6. Use, method or pharmaceutical preparation as mentioned in Claim 1 or 2 or 3 or 4 or 5, characterized in that the active ingredient is selected from leminoprazole, nepaprazole, tenatoprazole, omeprazole, esomeprazole, lansoprazole and rabeprazole or a pharmacologically acceptable salt thereof.

7. Use, method or pharmaceutical preparation as mentioned in Claim 1 or 2 or 3 or 4 or 5, characterized in that the active ingredient is pantoprazole or a pharmacologically acceptable salt thereof.

8. Use, method or pharmaceutical preparation as mentioned in Claim 1 or 2 or 3 or 4 or 5, characterized in that the active ingredient is (S)-pantoprazole [(-)-pantoprazole] or a pharmacologically acceptable salt thereof.

9. Pathological manifestation induced or influenced by free radicals, as mentioned in Claim 1 or 2 or 3 or 4 or 5, characterized in that it is an inflammatory disease.

10. Pathological manifestation induced or influenced by free radicals, as mentioned in Claim 1 or 2 or 3 or 4 or 5, characterized in that it is a rheumatic disorder.

11. Pathological manifestation induced or influenced by free radicals, as mentioned in Claim 1 or 2 or 3 or 4 or 5, characterized in that it is an uncontrolled proliferation of cells.
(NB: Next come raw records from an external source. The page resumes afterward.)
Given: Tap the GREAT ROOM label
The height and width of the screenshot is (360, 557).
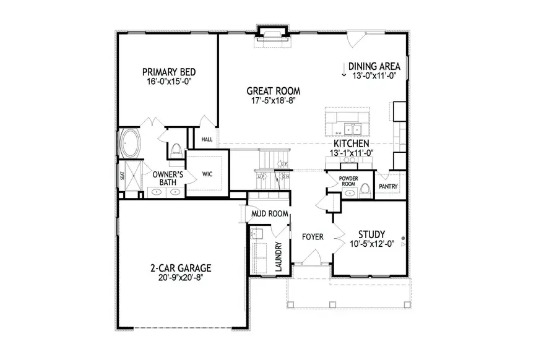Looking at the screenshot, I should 270,91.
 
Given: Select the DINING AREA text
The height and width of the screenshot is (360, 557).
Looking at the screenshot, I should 374,67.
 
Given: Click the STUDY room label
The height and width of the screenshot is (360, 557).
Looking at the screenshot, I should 372,234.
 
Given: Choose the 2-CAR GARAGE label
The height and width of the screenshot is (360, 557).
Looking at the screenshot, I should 181,268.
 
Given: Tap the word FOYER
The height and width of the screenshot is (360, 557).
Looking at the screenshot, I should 314,237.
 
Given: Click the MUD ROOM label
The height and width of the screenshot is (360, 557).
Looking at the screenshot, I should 270,214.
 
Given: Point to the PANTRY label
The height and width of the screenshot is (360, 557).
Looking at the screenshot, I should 388,186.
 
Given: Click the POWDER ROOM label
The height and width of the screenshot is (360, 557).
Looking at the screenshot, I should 349,181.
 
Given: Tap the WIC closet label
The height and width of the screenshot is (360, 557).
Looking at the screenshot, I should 207,175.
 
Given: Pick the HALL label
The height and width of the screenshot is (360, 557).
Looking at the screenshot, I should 207,140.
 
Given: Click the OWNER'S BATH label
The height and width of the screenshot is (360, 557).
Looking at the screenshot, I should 165,178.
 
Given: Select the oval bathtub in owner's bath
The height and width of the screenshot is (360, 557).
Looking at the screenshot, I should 129,144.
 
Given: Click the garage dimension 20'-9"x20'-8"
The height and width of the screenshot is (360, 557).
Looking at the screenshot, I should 181,278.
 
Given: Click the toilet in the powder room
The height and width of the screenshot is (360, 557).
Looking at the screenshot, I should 365,188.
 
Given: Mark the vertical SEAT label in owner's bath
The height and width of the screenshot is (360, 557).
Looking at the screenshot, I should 122,177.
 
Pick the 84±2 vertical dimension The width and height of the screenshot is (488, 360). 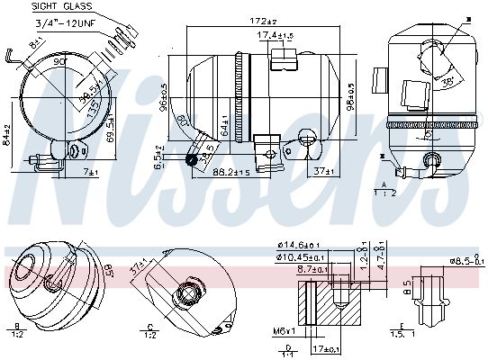tap(7, 136)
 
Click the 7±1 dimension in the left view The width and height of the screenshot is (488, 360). tap(91, 170)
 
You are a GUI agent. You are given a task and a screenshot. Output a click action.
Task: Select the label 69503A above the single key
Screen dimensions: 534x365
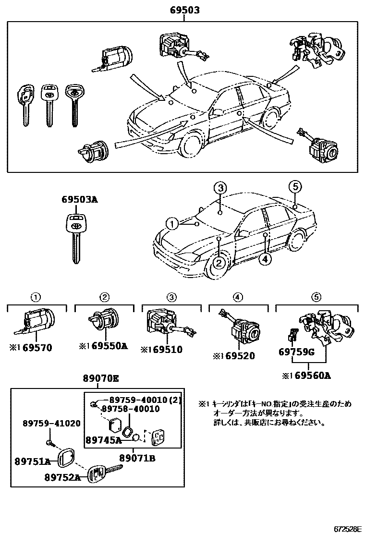point(79,199)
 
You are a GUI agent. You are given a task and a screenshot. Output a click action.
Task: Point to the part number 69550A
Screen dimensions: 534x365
point(110,346)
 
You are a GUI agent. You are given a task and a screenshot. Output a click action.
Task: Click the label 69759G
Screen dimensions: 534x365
point(296,352)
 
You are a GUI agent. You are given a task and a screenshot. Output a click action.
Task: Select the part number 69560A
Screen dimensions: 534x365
point(311,376)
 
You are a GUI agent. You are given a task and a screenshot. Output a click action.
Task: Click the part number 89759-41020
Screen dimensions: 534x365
point(52,423)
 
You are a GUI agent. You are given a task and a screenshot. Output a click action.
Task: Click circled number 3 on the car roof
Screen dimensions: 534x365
point(220,189)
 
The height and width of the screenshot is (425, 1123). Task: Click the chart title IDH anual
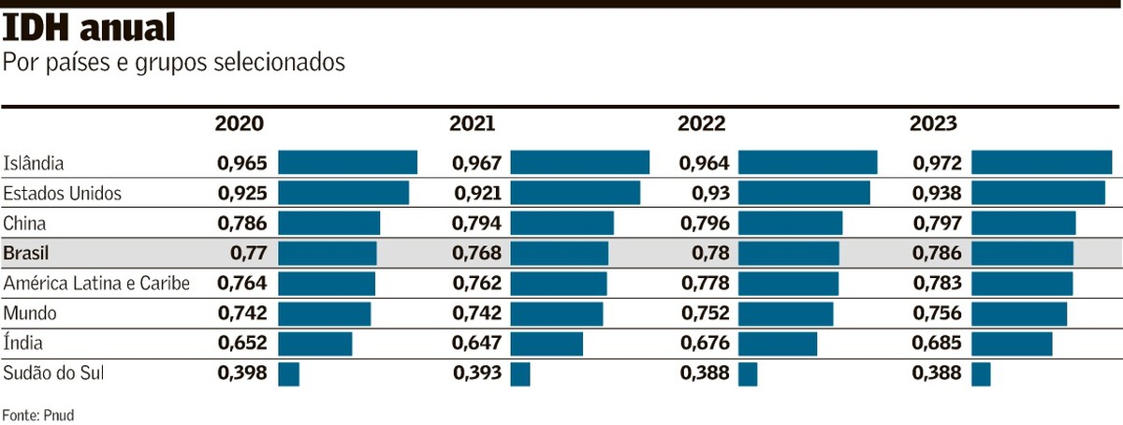pos(90,30)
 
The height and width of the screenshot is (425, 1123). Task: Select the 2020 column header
pos(240,124)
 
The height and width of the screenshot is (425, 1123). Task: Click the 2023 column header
pos(933,124)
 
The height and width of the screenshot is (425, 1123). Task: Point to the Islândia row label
pos(34,163)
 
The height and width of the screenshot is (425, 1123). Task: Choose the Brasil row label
pos(26,253)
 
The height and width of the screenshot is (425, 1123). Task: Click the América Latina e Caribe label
pos(96,283)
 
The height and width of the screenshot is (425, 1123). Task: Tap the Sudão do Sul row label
pos(53,373)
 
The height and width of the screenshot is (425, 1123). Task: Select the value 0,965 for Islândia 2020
pos(242,163)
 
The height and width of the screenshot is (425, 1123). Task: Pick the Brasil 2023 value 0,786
pos(937,253)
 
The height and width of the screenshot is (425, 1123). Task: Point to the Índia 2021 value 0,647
pos(477,343)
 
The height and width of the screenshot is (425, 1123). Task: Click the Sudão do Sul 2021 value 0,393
pos(477,373)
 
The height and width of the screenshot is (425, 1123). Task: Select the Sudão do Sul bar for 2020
pos(288,374)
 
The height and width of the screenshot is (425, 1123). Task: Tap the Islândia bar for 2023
pos(1041,162)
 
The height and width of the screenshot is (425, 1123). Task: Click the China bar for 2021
pos(562,223)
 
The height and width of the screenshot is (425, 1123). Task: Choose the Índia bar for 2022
pos(777,344)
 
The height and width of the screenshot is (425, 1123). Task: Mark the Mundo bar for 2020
pos(324,314)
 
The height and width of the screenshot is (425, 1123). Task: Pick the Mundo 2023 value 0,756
pos(937,313)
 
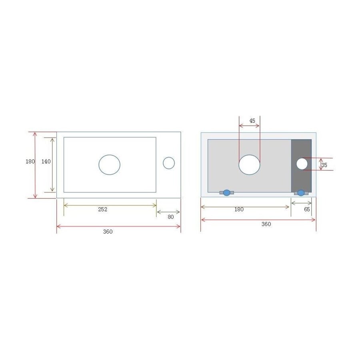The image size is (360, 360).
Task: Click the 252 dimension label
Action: point(103,209)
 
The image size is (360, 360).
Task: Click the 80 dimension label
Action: point(171,217)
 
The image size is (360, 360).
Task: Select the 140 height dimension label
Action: point(46,161)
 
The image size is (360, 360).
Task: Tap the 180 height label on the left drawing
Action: point(30,162)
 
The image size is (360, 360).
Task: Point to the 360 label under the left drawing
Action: point(108,232)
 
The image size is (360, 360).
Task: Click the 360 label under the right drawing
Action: point(266,224)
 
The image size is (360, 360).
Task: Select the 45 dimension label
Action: point(252,120)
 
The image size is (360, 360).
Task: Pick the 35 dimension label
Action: point(324,165)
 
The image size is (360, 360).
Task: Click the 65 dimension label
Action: point(307,209)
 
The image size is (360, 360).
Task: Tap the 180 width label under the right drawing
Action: point(239,209)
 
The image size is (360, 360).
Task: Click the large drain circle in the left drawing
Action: point(110,164)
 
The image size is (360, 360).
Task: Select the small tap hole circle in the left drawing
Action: point(169,163)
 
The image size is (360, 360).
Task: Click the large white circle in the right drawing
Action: point(250,164)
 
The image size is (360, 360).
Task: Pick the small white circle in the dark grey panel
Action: point(302,164)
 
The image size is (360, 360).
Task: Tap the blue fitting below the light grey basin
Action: point(227,193)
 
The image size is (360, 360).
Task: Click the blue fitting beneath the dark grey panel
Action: point(301,193)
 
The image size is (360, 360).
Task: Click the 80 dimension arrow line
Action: point(168,212)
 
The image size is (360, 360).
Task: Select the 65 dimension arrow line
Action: point(301,203)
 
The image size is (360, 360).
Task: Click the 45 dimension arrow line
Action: point(249,126)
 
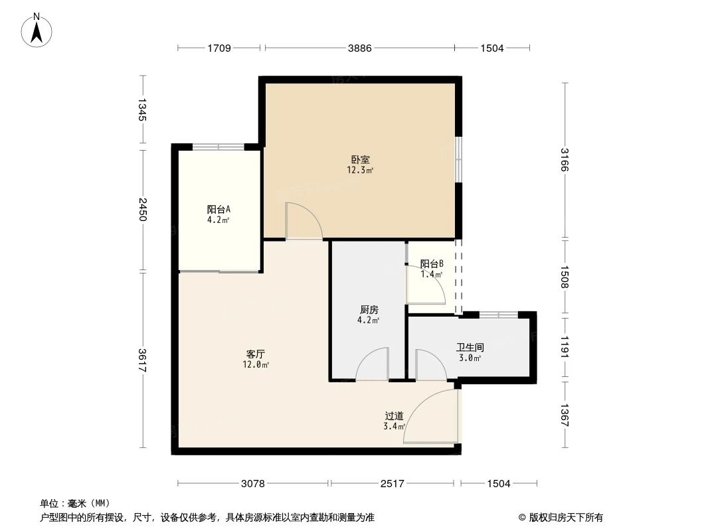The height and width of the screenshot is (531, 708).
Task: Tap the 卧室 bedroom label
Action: pos(360,160)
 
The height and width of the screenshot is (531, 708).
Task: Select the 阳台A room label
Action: pos(219,210)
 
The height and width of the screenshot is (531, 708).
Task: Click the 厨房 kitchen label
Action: pos(369,310)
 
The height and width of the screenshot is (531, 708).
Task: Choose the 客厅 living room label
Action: pos(256,354)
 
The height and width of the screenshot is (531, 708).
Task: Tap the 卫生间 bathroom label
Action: pos(469,347)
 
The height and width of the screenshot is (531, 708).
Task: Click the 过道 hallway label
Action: pos(394,416)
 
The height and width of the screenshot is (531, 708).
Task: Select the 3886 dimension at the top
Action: pos(359,48)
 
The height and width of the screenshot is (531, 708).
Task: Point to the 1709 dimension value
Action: pos(219,48)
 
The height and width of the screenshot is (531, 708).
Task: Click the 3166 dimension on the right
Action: pos(564,160)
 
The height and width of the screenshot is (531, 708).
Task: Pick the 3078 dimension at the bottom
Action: pos(253,484)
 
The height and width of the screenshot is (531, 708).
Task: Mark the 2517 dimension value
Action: pos(393,484)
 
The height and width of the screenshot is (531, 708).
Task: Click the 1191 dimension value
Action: pos(564,347)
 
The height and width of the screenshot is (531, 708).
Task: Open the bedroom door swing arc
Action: pos(302,220)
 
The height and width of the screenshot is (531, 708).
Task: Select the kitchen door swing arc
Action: pos(373,364)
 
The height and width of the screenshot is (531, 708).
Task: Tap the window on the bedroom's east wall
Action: pos(458,159)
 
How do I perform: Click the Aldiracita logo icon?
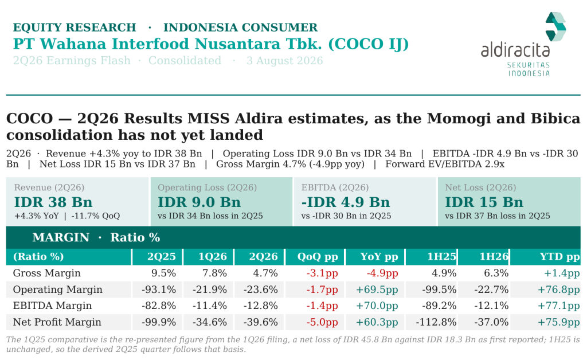(x=555, y=26)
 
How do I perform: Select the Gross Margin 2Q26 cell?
(x=265, y=273)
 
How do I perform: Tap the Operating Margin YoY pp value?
(x=377, y=289)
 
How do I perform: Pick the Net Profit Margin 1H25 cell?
(x=436, y=322)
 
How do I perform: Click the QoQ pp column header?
(x=318, y=257)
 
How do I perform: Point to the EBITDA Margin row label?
(x=52, y=306)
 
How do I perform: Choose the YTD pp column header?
(x=559, y=257)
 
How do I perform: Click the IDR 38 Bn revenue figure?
(x=53, y=202)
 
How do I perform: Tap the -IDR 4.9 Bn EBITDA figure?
(x=346, y=202)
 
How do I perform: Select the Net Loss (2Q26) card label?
(x=480, y=187)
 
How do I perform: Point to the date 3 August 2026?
(x=284, y=61)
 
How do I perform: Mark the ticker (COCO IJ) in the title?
(x=369, y=44)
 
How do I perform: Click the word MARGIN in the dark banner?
(x=61, y=237)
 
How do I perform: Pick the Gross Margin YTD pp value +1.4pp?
(x=562, y=273)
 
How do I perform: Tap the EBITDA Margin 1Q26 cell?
(x=210, y=306)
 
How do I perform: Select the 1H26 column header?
(x=494, y=257)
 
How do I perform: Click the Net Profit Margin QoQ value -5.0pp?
(x=322, y=322)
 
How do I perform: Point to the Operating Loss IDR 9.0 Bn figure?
(x=199, y=202)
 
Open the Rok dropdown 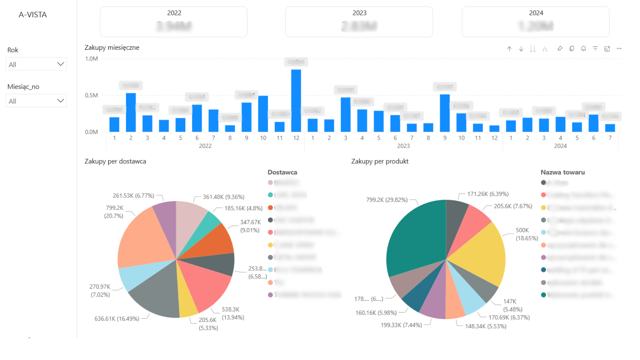tap(36, 64)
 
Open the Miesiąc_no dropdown tap(36, 101)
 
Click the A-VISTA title tap(33, 15)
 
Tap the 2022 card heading tap(174, 13)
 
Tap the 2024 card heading tap(536, 13)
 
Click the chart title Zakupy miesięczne tap(112, 48)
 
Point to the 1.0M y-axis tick tap(91, 59)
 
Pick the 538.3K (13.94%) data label tap(233, 313)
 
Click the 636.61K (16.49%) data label tap(117, 319)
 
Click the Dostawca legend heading tap(282, 172)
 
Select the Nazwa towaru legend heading tap(562, 172)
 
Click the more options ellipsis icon tap(619, 49)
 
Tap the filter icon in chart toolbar tap(595, 49)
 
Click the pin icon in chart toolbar tap(560, 49)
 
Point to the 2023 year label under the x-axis tap(403, 146)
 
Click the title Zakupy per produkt tap(380, 161)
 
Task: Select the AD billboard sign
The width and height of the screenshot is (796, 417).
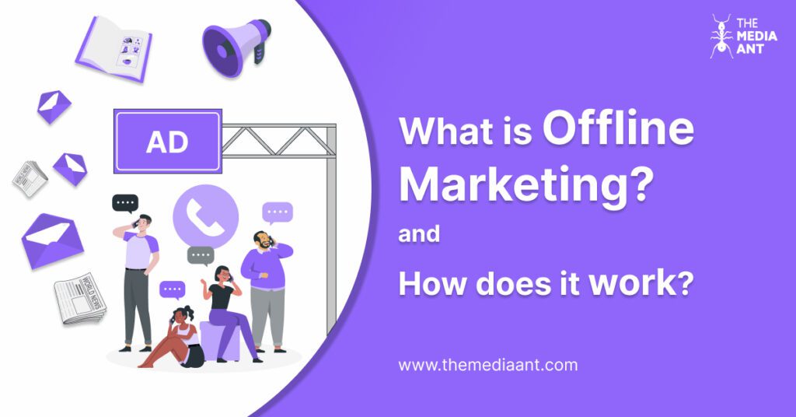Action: click(168, 142)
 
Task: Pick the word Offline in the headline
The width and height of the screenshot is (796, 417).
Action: click(618, 129)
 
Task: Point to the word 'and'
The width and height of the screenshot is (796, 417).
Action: click(419, 234)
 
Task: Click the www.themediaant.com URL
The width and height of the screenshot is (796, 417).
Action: click(487, 364)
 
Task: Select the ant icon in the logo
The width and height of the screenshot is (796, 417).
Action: click(721, 36)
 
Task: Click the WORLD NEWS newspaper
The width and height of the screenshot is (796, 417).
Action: click(79, 297)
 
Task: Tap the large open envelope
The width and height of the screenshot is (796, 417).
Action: click(51, 239)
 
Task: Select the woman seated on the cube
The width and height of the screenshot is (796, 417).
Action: click(225, 307)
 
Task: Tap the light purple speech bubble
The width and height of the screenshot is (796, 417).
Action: click(278, 212)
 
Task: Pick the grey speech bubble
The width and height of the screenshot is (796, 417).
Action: click(201, 255)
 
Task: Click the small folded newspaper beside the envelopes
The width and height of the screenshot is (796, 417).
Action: click(29, 178)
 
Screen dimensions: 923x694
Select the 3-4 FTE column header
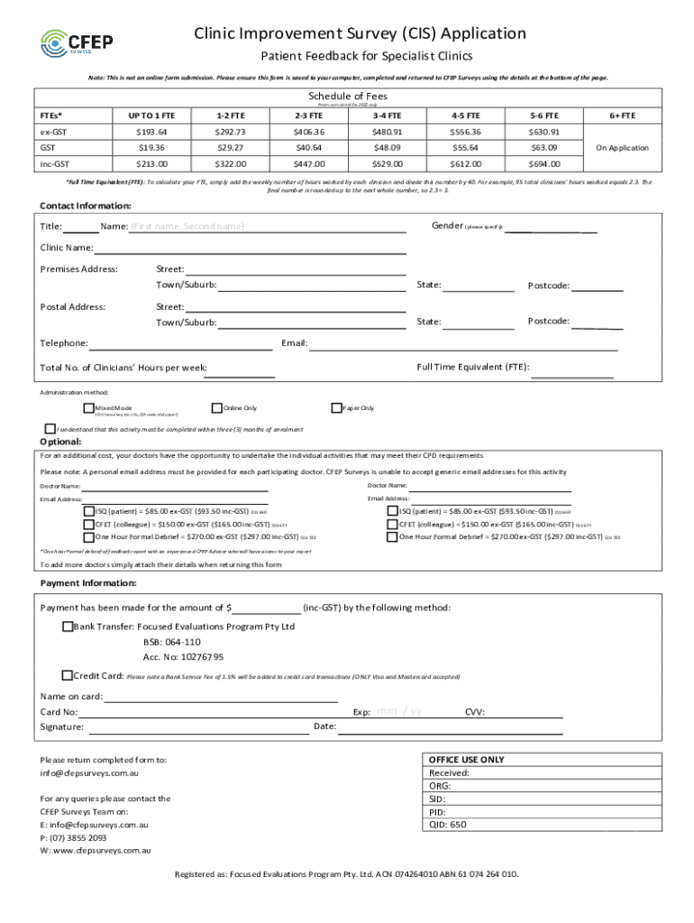click(387, 115)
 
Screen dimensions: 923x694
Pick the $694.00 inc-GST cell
click(546, 164)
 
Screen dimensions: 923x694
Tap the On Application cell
click(623, 148)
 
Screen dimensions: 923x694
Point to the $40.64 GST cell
click(308, 148)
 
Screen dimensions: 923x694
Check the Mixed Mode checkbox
click(88, 408)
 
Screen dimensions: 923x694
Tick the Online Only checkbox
click(216, 408)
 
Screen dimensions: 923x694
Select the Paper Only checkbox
click(336, 408)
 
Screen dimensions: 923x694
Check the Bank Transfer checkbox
click(68, 626)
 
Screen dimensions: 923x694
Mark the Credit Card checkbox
click(68, 675)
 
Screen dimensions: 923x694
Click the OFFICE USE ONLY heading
click(466, 760)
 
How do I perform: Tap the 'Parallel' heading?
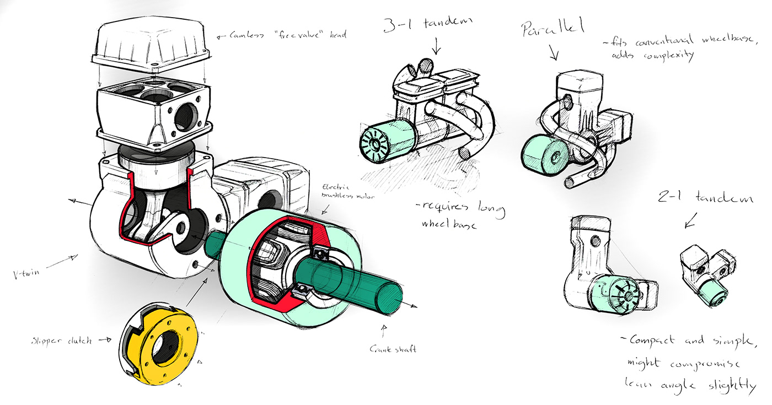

12. Pathological manifestation induced or influenced by free radicals, as mentioned in Claim 1 or 2 or 3 or 4 or 5, characterized in that it is Parkinson's disease.

13. Pathological manifestation induced or influenced by free radicals, as mentioned in Claim 1 or 2 or 3 or 4 or 5, characterized in that it is multiple sclerosis.